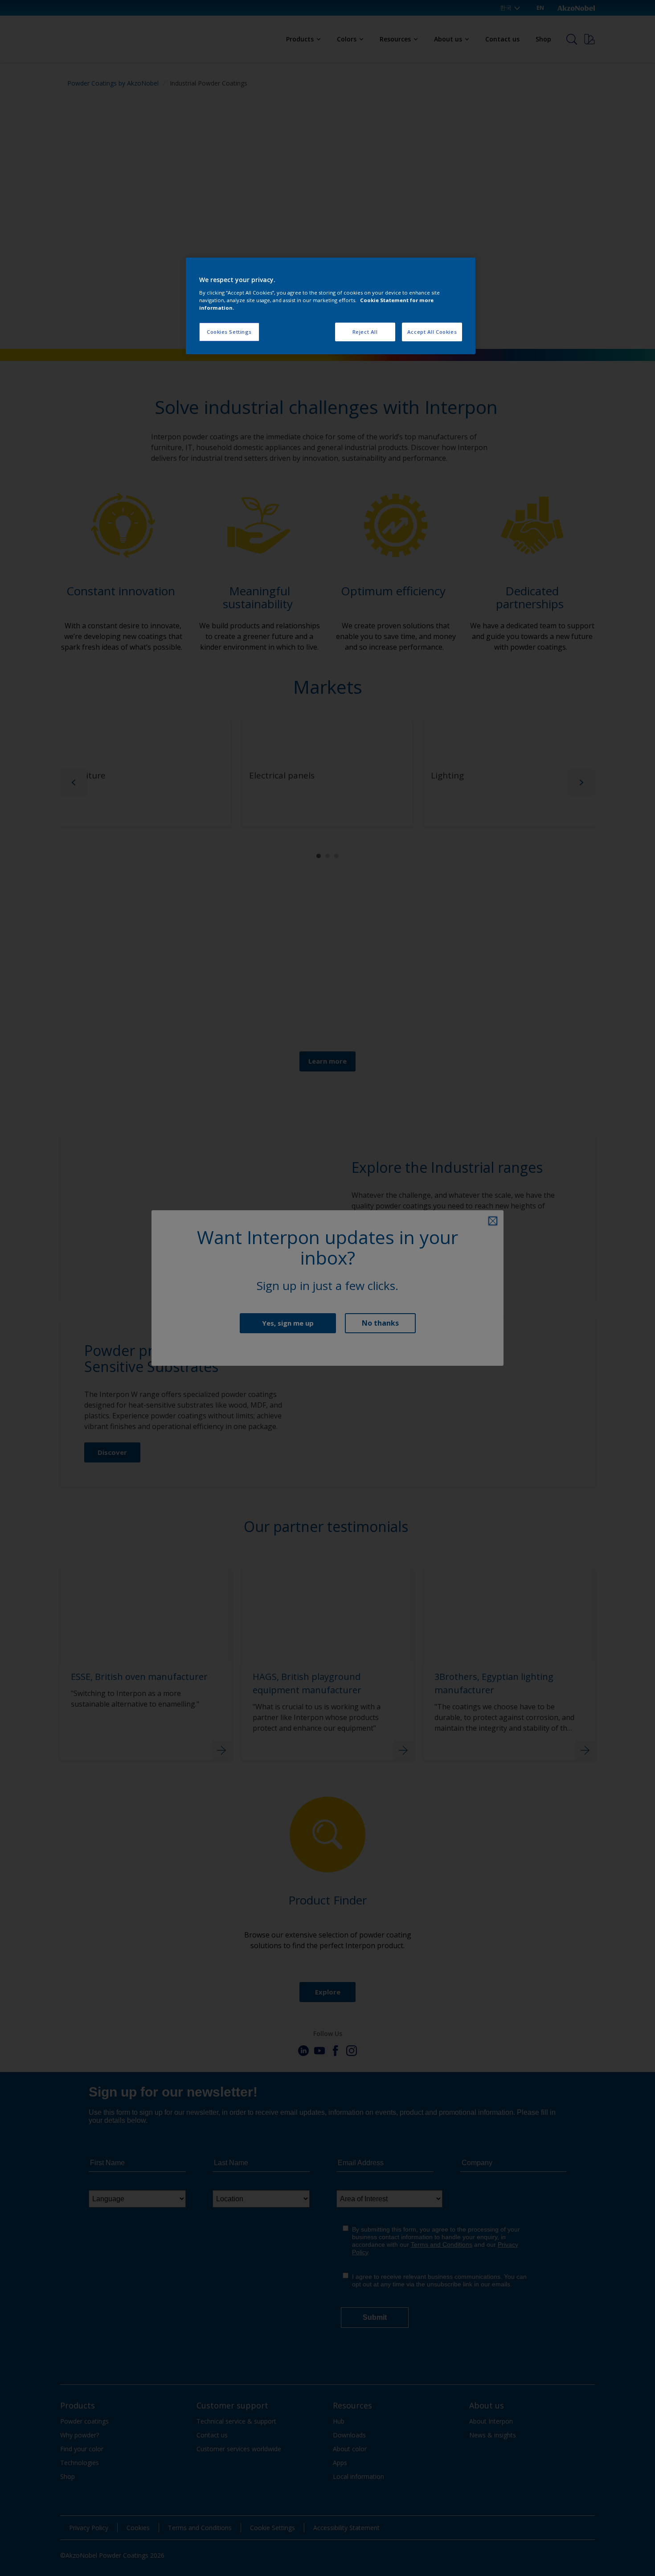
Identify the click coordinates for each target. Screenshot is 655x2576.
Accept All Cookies (432, 331)
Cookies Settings (229, 331)
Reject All (365, 331)
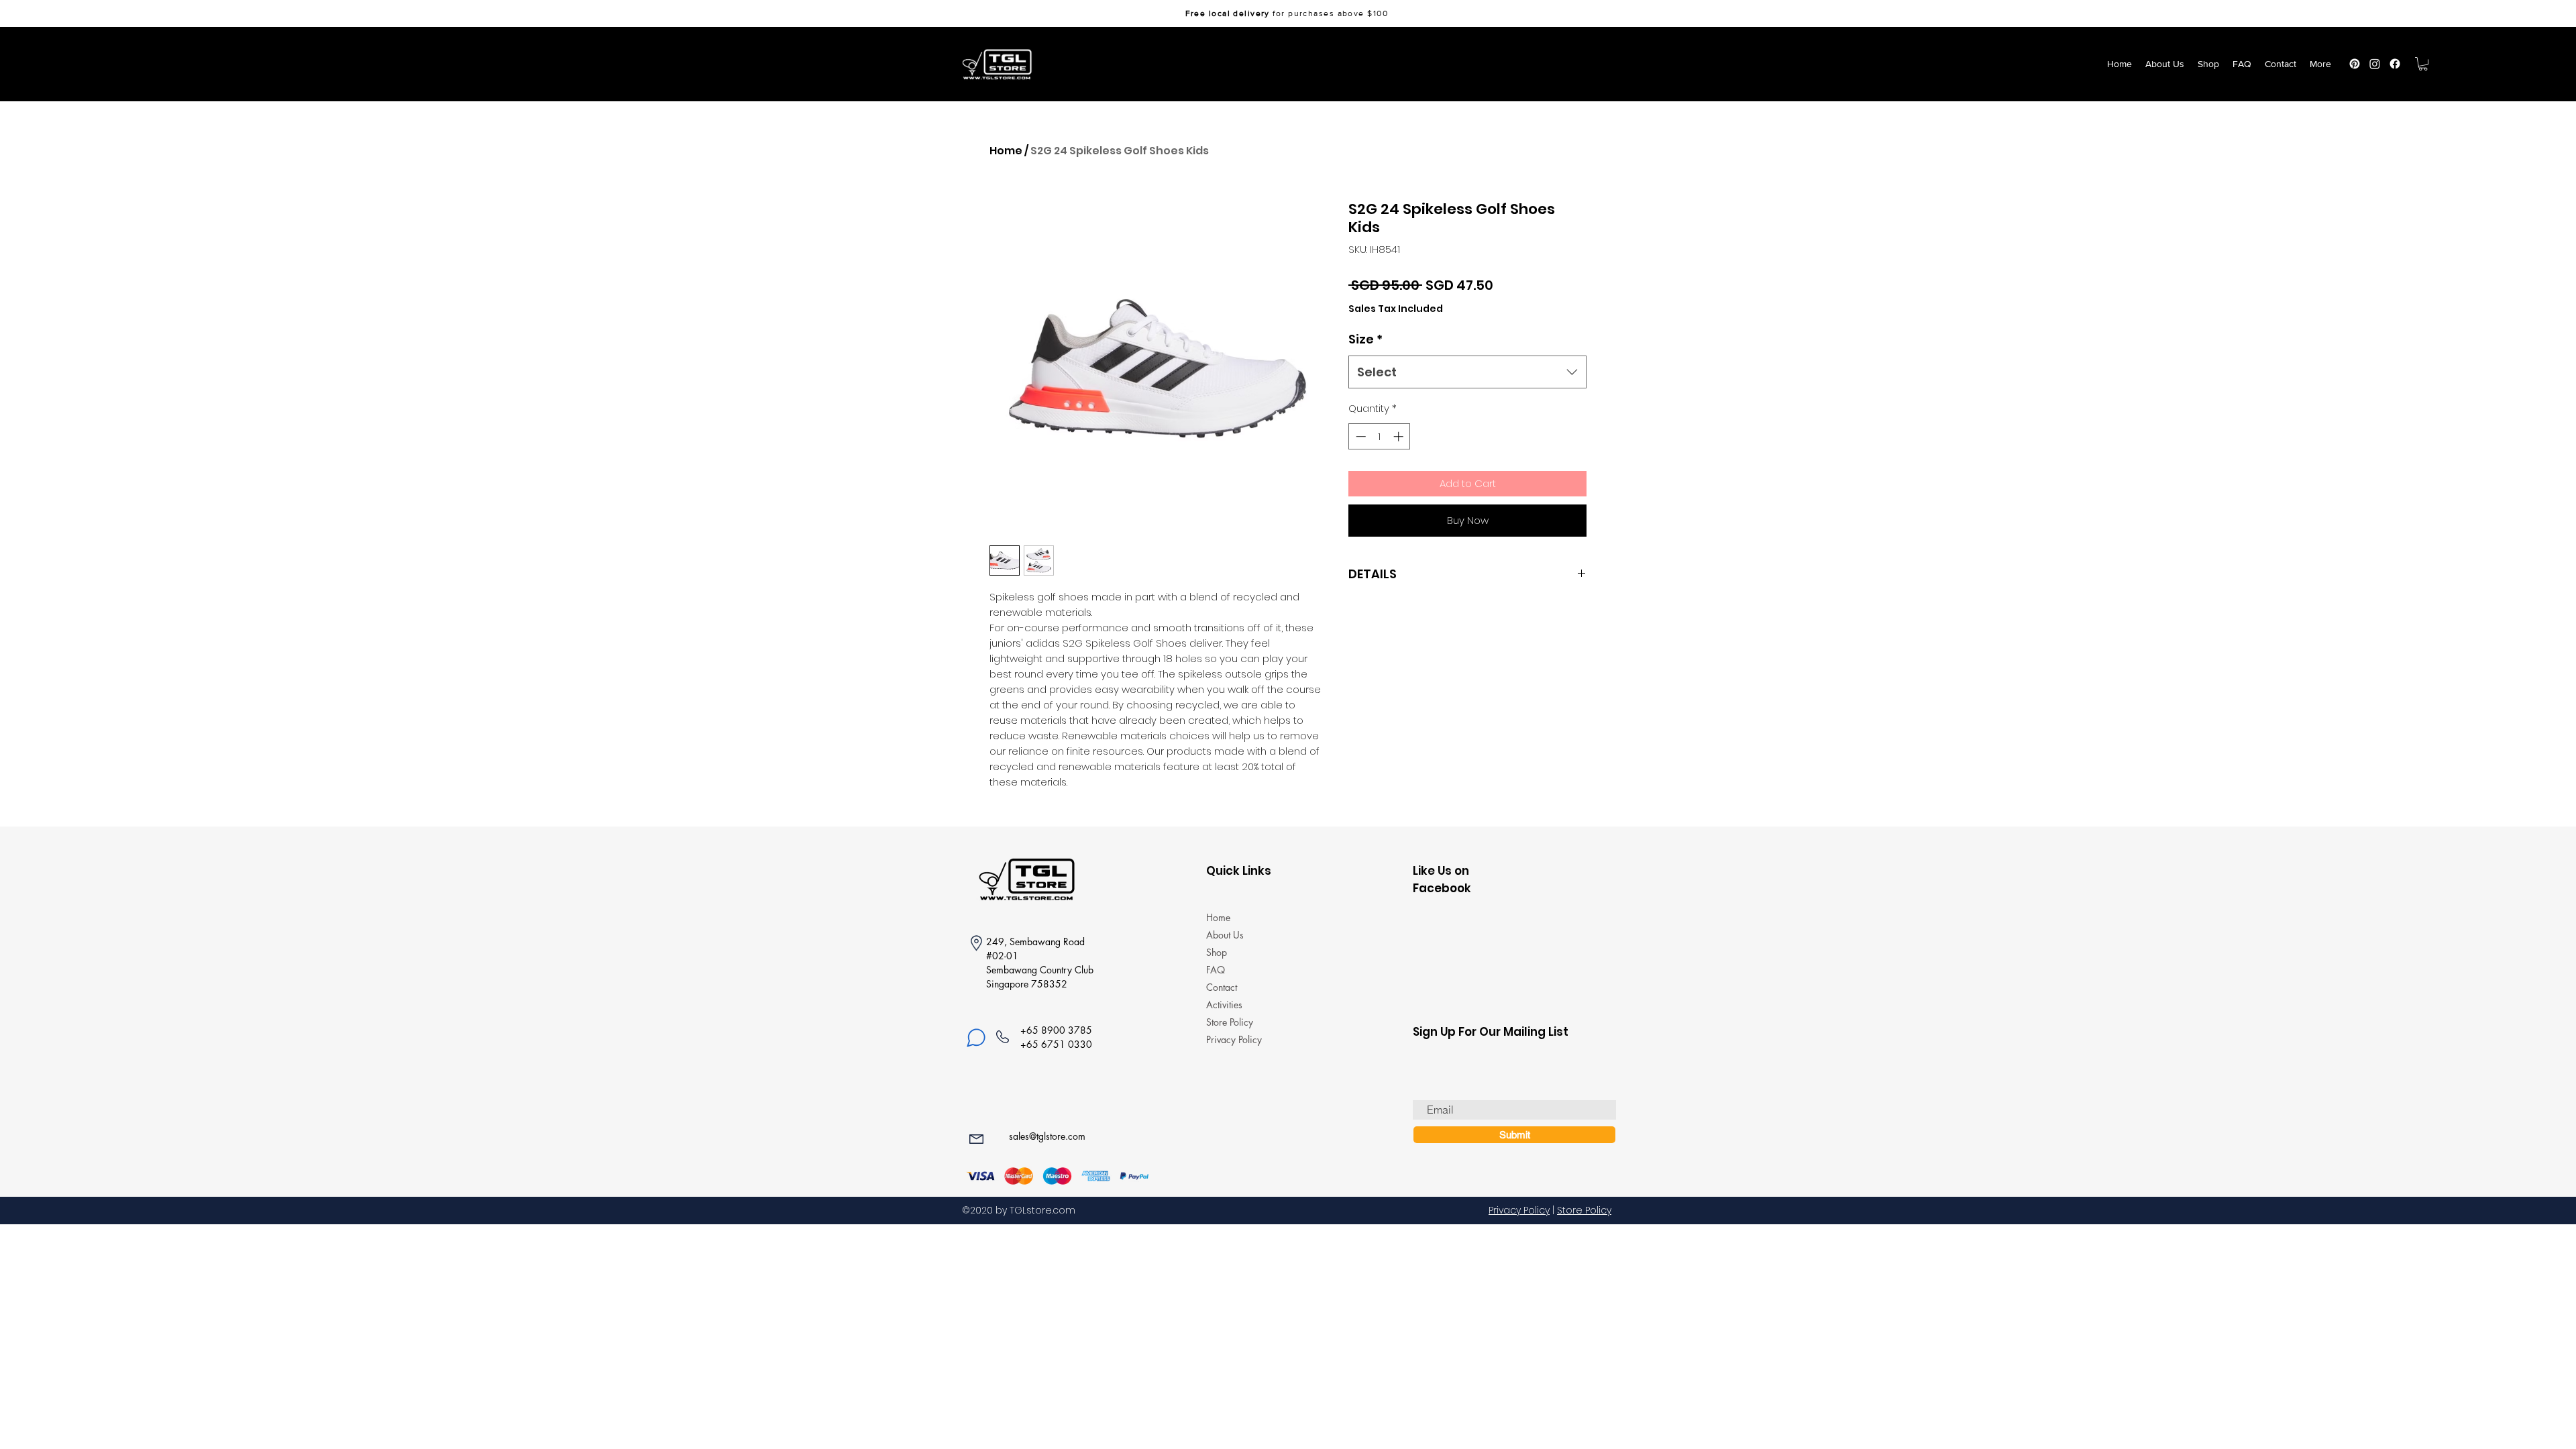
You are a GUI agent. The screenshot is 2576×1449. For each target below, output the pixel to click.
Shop (1216, 952)
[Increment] (1400, 436)
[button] (2423, 63)
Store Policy (1229, 1022)
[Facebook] (2395, 63)
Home (1005, 150)
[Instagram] (2374, 63)
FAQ (1215, 969)
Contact (1221, 987)
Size (1365, 339)
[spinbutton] (1379, 436)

**EXERCISE REQUIREMENTS**. Retype, without changes, the lines from the line holding "[button] (2423, 63)" to the end of the data, both ends included.

**SOLUTION FOR THIS PROBLEM**.
[button] (2423, 63)
Store Policy (1229, 1022)
[Facebook] (2395, 63)
Home (1005, 150)
[Instagram] (2374, 63)
FAQ (1215, 969)
Contact (1221, 987)
Size (1365, 339)
[spinbutton] (1379, 436)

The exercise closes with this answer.